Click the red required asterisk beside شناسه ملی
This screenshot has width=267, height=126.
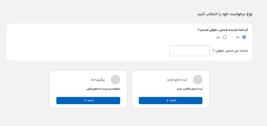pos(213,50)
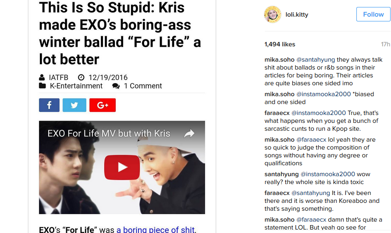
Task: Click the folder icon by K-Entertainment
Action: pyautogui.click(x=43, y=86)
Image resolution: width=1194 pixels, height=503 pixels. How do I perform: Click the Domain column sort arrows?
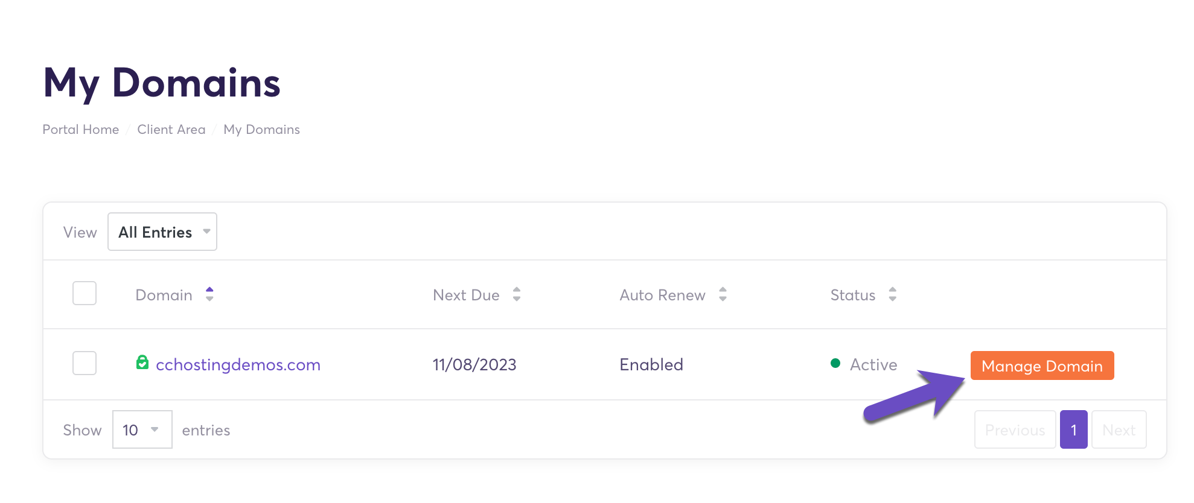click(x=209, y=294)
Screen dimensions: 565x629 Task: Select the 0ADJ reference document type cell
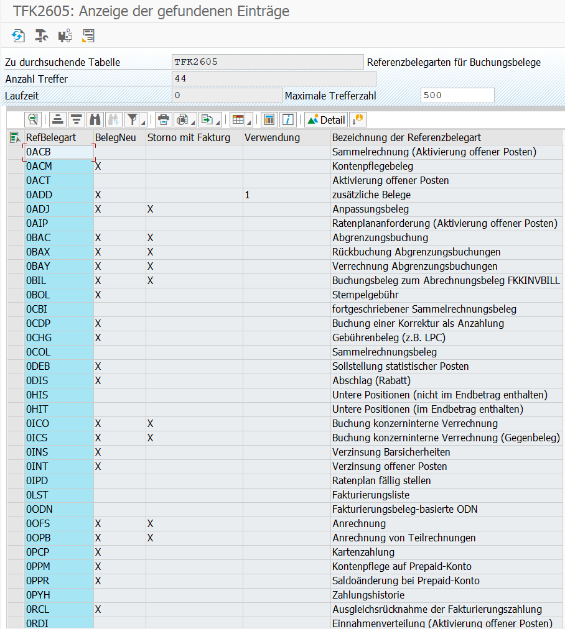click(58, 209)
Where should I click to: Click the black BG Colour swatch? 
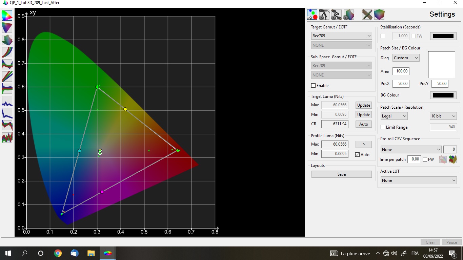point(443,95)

^^^^

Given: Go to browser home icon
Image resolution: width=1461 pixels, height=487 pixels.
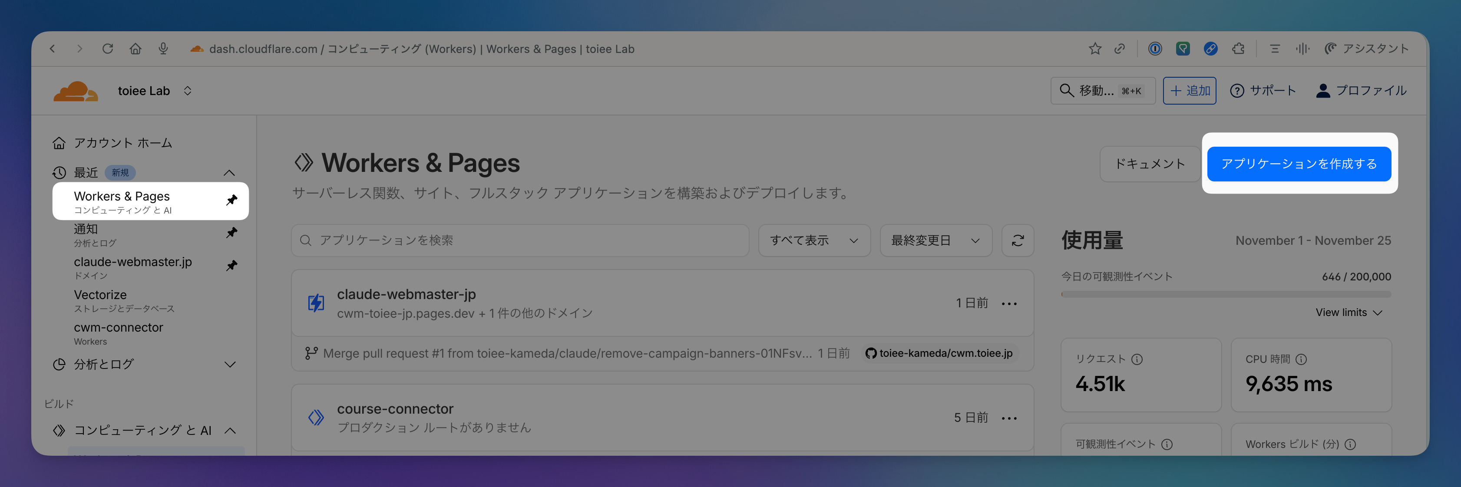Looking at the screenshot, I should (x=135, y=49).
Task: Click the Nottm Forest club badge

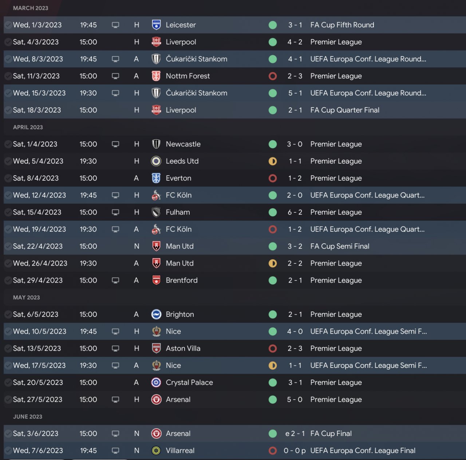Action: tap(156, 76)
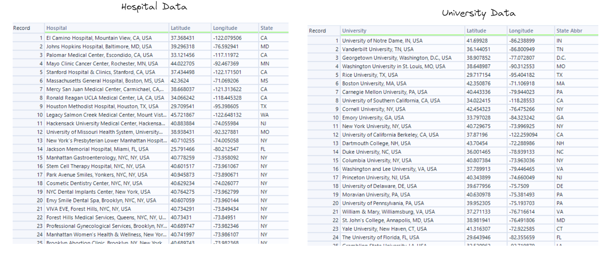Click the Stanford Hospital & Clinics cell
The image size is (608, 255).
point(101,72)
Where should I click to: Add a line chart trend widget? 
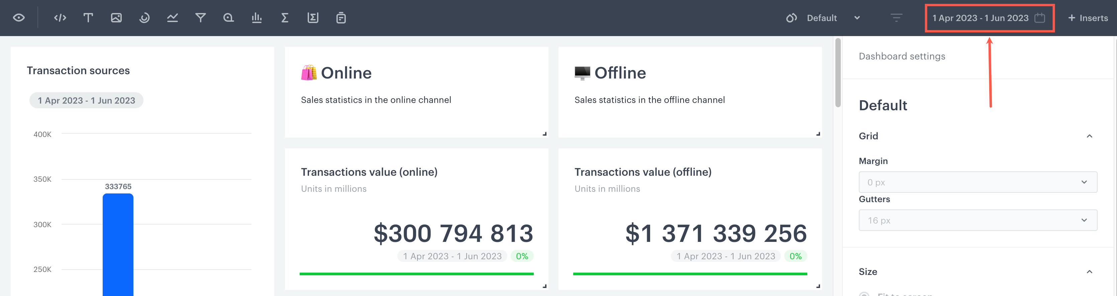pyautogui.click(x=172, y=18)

^^^^

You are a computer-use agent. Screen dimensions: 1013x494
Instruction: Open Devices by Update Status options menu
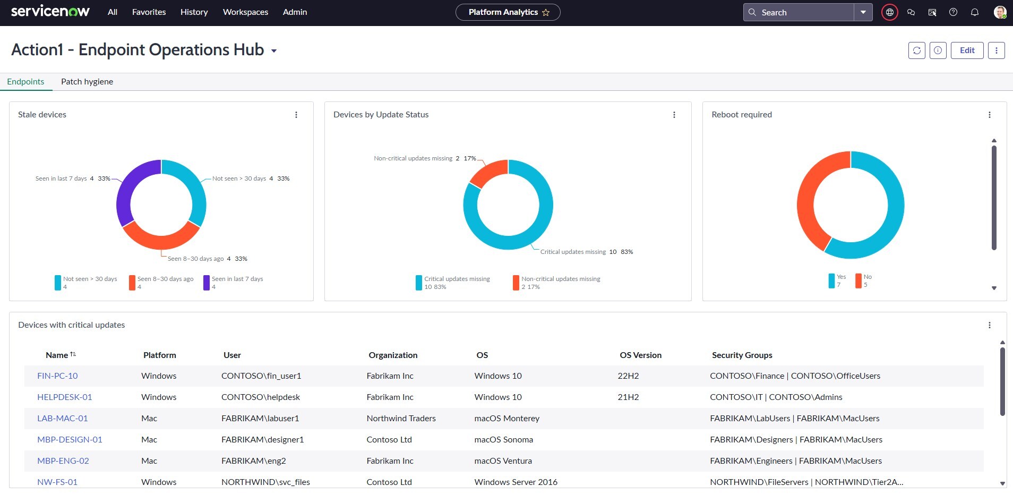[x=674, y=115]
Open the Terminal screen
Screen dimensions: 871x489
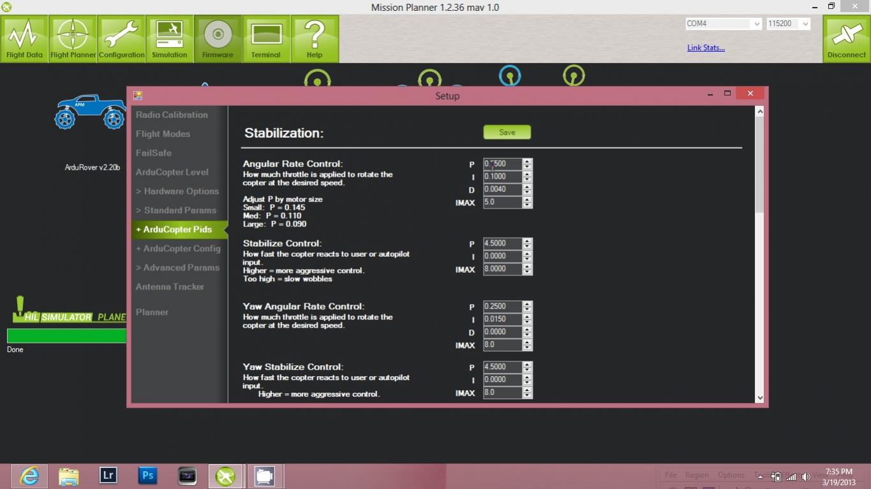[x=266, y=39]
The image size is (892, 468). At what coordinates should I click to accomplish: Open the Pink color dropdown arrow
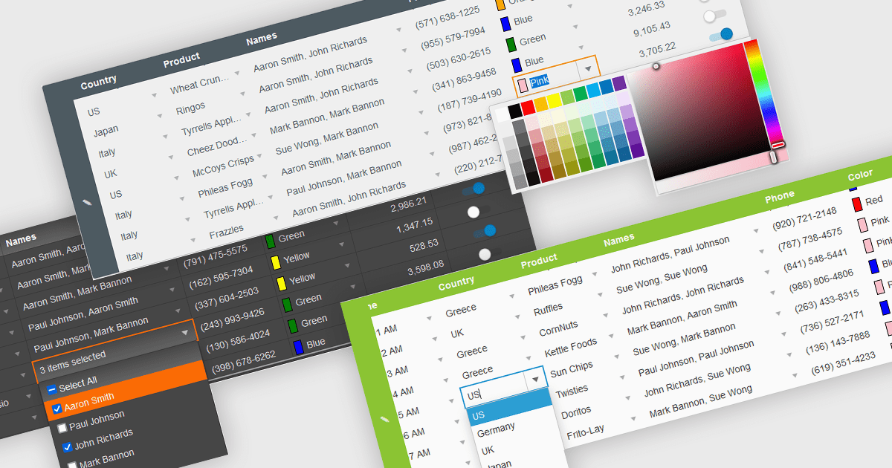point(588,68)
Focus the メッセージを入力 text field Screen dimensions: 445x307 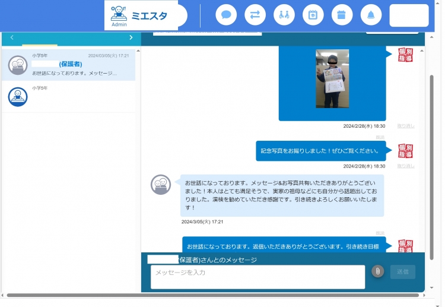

^^^^

### REQUIRED WORK
Only the lines above from the one containing "Screen dimensions: 871x489" through the one containing "Focus the メッセージを入力" should be returned, verbatim and inclusive, with pictures excluded.

### TASK ANSWER
Screen dimensions: 871x489
[x=266, y=39]
The image size is (892, 468). At what coordinates should I click to accomplish: Open the Pink color dropdown arrow
point(588,68)
Focus the メッセージを入力 text field Screen dimensions: 445x307 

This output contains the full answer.